Just because a snowstorm has ended, doesn't mean the hazards associated with it are over.

There are several post-snowstorm hazards we face in western Washington. 

As temperatures rise and snow begins to melt, hazards shift. 

Here's a look at a few of the highest concerns for our region: 

Roof collapse

Rain added to snow will significantly increase the weight of it. The weight of 1 foot of fresh snow ranges from 3 pounds per square foot for light, dry snow to 21 pounds per square foot for wet, heavy snow, according to FEMA's Snow Load Safety Guide

Though snow in the western part of the U.S. is typically lighter and less dense than the East Coast, there are exceptions, such as in the Pacific Northwest and Alaska, according to FEMA. 

The added weight increases the chance of roof collapse, especially flat roofs.


As snow melts, it seeps into soil and increases the threat of landslides. 

FEMA warns that landslides most often occurs in the Seattle area after long periods of heavy rainfall or rapid snowmelt. This is especially true for areas with steep slopes. 

About 20,000 properties in Seattle alone are in landslide-prone areas, according to the Seattle Department of Construction and Inspections. 


The combination of rain and melting snow in the lowlands can cause flooding, even in urban areas.
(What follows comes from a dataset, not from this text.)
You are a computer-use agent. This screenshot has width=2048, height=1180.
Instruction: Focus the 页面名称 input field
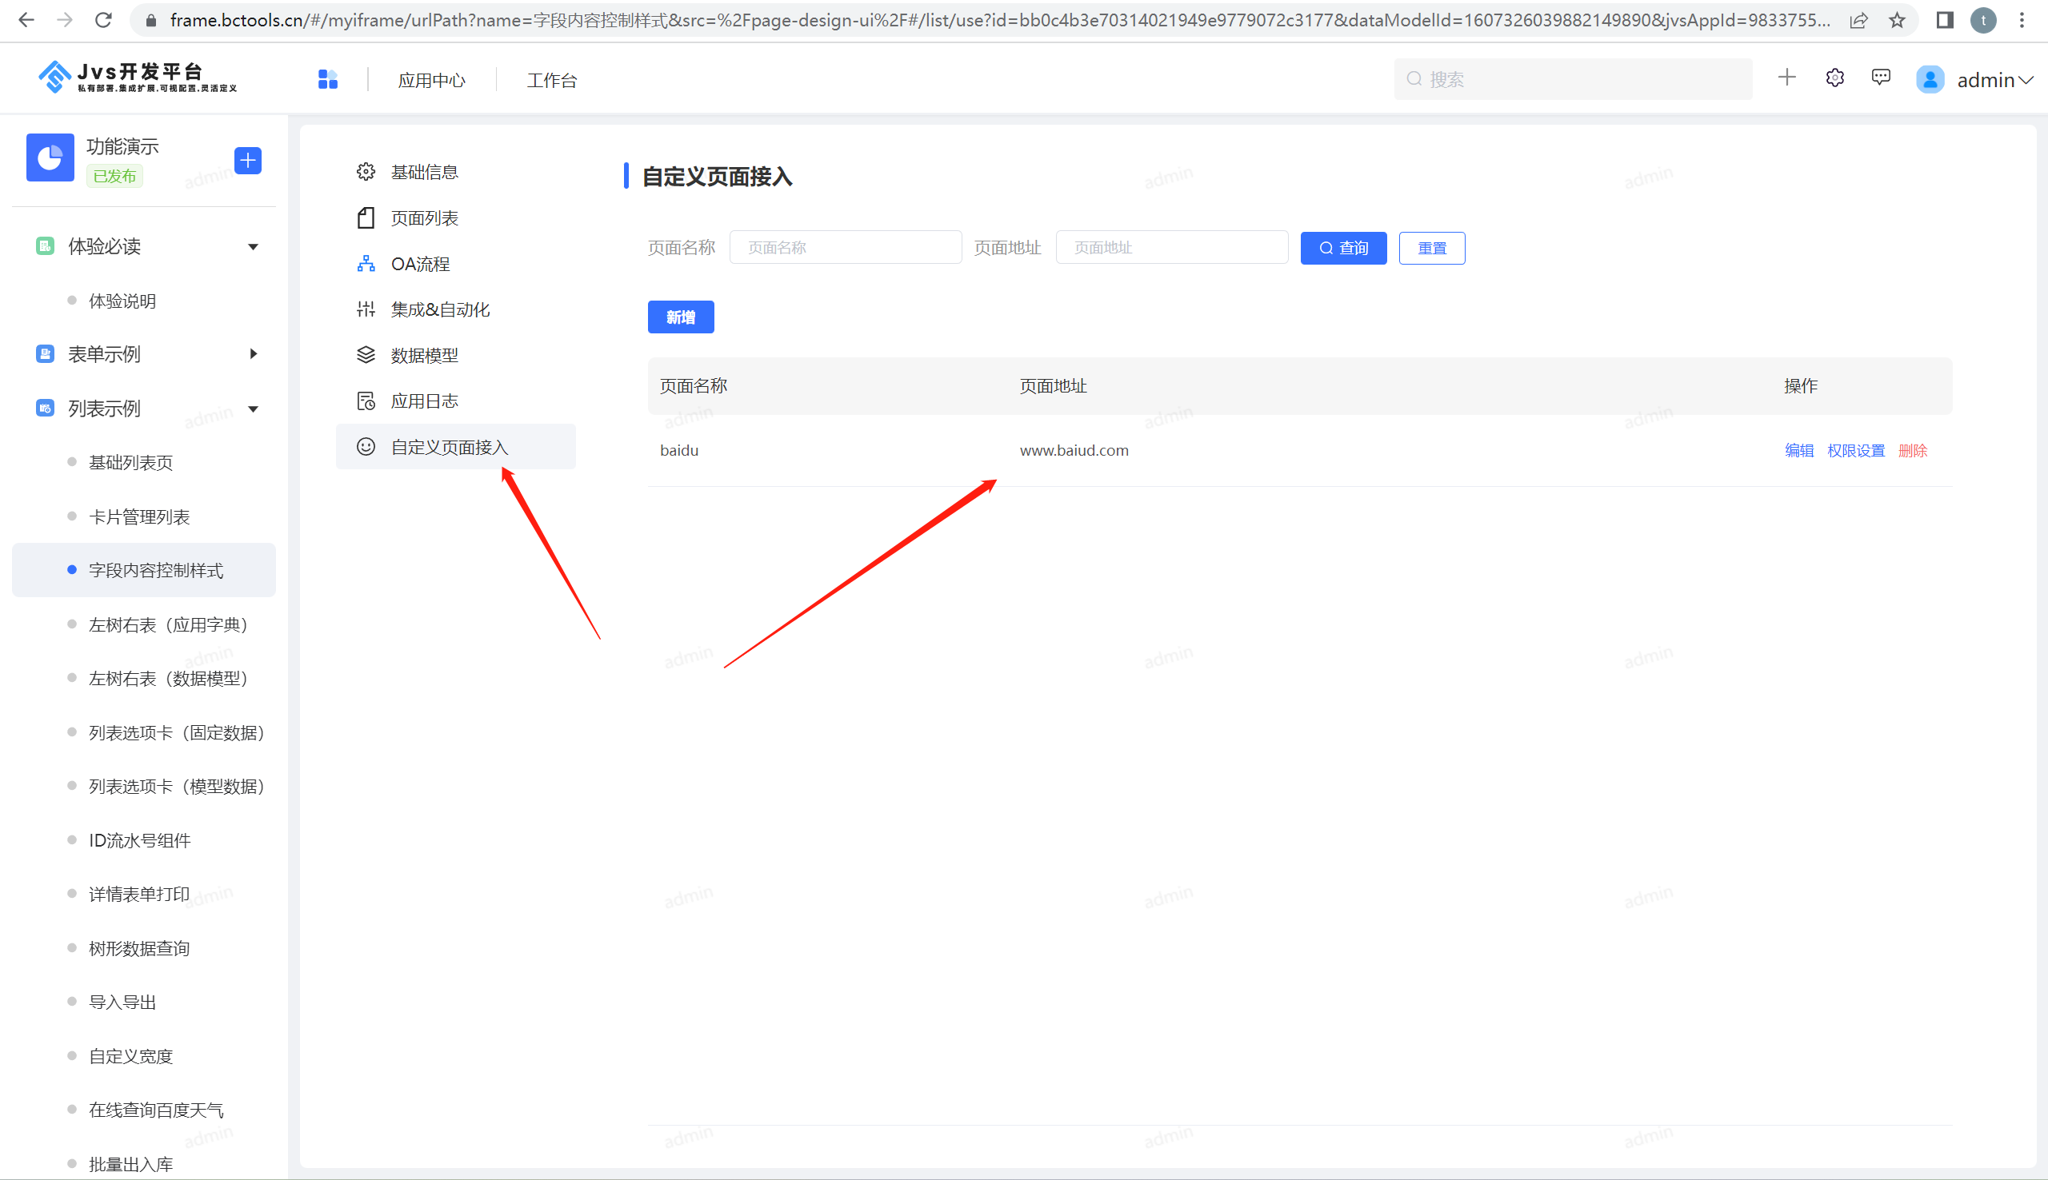pos(845,248)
Clogged storm drains exacerbate the issue and create areas of standing water. 

The National Weather Service warns that excessive runoff from melting snow often causes flooding of creeks and streams. 

Standing water can also cause issues on our highways, including under overpasses. 

Tree damage

The added weight of wet, heavy snow also takes a toll on trees. Branches may snap off and trees may fall. 

It's not uncommon for local jurisdictions to close roads and wooded areas in public spaces to avoid injury.